The Encrypted Game of Life in Python Using Concrete

November 7, 2023

—

Benoit Chevallier-Mames

The Game of Life was invented in 1970 by John Horton Conway. This life simulation consists basically in a grid, of a chosen size, starting from a random value, and being updated with rules, at every iteration. Graphical representation of these grids shows impressing resemblances with living systems that evolve or structures that seem to move.

Most of the developers reading this blog post have heard or implemented the Game of Life, at a moment, during their studies or personal coding experiments. It’s at the same time easy to explain and fascinating to look at.

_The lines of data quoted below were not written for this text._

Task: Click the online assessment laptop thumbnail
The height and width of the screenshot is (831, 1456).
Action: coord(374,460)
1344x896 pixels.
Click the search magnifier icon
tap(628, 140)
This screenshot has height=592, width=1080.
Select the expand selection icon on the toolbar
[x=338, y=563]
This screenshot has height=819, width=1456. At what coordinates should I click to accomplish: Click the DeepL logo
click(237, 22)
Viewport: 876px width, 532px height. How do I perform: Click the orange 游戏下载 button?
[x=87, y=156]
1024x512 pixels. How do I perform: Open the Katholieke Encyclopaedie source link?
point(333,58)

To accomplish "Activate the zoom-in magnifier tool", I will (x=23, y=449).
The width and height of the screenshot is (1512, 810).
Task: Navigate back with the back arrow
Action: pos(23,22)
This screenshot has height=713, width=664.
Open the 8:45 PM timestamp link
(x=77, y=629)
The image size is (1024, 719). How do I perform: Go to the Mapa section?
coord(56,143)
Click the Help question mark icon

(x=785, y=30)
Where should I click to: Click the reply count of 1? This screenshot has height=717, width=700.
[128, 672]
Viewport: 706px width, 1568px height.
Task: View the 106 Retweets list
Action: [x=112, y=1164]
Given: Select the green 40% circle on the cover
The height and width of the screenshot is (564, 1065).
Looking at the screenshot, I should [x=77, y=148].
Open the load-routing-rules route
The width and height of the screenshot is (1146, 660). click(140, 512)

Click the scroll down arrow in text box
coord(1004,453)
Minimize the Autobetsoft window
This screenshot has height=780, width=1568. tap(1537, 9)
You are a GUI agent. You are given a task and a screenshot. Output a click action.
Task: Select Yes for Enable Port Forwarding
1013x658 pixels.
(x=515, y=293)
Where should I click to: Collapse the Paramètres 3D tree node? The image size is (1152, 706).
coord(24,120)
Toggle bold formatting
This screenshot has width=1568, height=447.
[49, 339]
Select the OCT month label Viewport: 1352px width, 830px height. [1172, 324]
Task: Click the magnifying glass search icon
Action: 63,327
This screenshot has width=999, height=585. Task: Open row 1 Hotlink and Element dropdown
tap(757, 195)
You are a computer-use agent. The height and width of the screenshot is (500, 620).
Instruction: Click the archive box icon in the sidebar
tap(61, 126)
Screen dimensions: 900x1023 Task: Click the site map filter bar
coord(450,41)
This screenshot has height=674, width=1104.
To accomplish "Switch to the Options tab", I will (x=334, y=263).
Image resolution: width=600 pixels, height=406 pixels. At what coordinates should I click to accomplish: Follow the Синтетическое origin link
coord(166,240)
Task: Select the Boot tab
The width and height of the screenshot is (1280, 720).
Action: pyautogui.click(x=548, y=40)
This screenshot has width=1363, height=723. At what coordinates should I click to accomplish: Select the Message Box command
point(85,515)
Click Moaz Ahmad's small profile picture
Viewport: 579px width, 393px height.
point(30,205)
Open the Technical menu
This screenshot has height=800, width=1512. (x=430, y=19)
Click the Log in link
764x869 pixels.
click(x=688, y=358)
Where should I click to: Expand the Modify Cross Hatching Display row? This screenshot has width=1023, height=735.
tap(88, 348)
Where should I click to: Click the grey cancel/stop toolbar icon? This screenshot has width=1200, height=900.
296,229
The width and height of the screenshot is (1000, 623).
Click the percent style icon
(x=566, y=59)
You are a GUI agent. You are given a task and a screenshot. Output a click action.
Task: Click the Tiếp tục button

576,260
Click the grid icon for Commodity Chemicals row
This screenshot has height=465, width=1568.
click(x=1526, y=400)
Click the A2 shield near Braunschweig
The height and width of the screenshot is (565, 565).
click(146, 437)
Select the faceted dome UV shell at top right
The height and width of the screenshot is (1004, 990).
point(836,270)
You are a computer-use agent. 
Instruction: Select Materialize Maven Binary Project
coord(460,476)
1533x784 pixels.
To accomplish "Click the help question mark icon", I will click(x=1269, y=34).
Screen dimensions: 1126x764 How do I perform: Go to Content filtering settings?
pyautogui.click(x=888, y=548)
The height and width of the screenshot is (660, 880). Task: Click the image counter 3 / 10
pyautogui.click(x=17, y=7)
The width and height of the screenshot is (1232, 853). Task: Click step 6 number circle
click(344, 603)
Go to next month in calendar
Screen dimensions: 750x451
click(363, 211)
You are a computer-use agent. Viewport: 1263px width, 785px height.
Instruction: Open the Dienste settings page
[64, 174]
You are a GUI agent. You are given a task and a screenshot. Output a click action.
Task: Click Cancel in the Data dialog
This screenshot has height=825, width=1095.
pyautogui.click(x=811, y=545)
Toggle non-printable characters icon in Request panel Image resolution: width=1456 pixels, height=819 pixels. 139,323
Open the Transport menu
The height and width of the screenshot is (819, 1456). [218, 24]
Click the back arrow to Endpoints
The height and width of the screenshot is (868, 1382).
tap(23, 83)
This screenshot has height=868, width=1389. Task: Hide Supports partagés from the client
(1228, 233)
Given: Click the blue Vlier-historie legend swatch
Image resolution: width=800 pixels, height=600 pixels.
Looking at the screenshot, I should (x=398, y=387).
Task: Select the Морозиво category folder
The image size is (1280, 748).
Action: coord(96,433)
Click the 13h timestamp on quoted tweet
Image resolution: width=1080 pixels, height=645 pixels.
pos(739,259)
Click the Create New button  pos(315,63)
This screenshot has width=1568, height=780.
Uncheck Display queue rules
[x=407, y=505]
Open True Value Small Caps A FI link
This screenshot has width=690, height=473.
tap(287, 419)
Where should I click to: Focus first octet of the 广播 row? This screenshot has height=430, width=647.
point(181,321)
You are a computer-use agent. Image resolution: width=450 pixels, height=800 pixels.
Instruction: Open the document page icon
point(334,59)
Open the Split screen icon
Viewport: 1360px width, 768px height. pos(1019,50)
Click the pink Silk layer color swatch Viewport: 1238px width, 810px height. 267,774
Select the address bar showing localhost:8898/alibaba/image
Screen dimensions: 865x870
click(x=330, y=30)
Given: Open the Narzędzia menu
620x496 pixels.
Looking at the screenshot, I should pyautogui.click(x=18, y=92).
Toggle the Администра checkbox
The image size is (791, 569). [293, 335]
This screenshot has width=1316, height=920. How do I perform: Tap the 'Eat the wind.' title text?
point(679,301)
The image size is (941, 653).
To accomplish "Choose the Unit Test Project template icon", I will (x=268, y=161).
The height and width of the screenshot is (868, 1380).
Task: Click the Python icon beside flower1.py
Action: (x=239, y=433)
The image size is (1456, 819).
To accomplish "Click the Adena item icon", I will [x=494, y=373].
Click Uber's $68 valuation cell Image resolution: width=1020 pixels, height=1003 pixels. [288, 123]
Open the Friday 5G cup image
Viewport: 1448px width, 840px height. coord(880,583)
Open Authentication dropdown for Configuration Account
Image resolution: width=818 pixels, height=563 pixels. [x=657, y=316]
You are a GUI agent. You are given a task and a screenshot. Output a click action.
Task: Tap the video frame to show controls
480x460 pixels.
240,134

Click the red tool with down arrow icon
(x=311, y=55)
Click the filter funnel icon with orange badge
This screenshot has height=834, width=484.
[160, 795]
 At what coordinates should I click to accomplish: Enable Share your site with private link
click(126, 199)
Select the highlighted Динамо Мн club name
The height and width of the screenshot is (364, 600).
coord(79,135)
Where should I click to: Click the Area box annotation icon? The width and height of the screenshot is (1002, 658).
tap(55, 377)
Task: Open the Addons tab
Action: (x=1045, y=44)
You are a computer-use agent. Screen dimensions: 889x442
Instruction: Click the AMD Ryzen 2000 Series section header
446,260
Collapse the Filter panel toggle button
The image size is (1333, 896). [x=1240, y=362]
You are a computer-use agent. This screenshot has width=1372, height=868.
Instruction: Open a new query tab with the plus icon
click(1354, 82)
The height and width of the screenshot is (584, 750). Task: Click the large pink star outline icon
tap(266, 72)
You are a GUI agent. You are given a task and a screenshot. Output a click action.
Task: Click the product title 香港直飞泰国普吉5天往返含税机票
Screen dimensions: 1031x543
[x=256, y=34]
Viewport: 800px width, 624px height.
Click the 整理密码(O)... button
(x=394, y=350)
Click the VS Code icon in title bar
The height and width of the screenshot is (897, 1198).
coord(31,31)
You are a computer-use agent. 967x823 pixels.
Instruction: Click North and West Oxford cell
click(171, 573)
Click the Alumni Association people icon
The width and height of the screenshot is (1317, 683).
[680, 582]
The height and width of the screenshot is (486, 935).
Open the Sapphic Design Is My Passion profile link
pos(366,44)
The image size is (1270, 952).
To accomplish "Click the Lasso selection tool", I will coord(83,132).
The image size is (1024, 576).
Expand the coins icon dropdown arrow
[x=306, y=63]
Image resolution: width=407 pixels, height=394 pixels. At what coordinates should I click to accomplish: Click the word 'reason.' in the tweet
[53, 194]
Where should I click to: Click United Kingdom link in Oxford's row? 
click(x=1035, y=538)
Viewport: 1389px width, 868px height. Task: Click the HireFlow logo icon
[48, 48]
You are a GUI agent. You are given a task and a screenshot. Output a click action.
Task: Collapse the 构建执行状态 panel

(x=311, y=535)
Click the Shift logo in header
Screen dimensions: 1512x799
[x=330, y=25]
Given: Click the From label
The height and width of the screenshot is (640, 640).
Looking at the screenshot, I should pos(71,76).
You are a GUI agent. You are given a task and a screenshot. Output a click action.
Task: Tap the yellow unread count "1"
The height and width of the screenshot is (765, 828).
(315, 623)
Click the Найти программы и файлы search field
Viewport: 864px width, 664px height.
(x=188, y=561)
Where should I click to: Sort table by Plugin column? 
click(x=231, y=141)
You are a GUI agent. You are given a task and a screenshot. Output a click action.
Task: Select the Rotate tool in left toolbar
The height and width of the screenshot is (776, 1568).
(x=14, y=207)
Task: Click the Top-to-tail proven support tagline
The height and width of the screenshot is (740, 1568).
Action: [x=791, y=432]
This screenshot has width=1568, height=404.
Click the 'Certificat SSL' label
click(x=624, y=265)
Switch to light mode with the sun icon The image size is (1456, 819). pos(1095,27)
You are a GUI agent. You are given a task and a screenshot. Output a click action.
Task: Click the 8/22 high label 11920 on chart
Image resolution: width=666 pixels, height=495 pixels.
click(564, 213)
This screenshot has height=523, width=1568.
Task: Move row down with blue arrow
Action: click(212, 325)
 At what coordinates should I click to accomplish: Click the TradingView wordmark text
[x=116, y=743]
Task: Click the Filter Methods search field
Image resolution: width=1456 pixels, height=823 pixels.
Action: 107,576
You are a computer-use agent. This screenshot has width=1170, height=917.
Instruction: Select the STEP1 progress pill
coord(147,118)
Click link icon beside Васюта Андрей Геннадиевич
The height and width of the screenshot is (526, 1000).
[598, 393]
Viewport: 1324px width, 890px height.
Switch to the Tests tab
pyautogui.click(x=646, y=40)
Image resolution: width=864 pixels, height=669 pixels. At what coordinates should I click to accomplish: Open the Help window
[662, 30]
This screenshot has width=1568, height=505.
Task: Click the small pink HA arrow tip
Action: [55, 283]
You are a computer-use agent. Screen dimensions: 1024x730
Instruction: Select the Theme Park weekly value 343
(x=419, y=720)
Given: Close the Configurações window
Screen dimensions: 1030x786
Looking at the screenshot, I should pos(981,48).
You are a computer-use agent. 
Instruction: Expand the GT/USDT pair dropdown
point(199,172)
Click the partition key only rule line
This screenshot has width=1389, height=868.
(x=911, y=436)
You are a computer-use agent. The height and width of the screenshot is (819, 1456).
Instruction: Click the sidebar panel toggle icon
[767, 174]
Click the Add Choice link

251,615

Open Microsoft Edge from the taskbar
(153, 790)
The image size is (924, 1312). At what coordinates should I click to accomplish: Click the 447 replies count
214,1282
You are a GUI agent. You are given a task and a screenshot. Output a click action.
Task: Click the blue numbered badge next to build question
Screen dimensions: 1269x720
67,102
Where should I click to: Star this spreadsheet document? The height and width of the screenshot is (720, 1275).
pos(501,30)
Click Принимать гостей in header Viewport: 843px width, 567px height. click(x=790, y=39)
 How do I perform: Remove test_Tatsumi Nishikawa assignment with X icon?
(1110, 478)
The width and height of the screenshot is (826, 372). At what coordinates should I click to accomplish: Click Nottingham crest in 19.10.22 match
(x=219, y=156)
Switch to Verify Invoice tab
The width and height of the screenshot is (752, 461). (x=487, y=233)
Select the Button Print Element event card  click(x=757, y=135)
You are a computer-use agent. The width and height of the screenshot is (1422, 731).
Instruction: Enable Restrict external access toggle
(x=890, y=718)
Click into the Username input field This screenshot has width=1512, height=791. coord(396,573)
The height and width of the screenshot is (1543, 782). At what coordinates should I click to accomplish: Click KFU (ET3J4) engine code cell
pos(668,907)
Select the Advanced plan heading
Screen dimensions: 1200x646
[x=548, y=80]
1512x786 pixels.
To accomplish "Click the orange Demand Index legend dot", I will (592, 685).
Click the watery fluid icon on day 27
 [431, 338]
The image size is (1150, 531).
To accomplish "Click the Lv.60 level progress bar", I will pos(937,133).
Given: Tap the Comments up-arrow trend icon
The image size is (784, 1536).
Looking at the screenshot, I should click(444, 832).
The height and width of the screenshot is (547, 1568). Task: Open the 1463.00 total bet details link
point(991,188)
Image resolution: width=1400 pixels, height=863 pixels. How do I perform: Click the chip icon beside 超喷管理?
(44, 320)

At Zama, we have a longstanding history with the Game of Life. Of course, the Game of Life is not an actual use case for privacy-preserving computations or for our customers, who are more interested in implementing health diagnostics on encrypted personal data or making financial predictions over encrypted wallets. Nevertheless, thanks to the inherently enjoyable nature of this life simulation, two blog posts have been written about the Game of Life using Zama's libraries: the first titled “Concrete Boolean and Conway’s Game of Life: A Tutorial” by Optalysys, demonstrated how to code the game using a version of our library that is now deprecated; the second: “The Game of Life : Rebooted” authored by our colleagues at Zama, refined the implementation and achieved speed improvements in TFHE-rs. Both were primarily written in Rust.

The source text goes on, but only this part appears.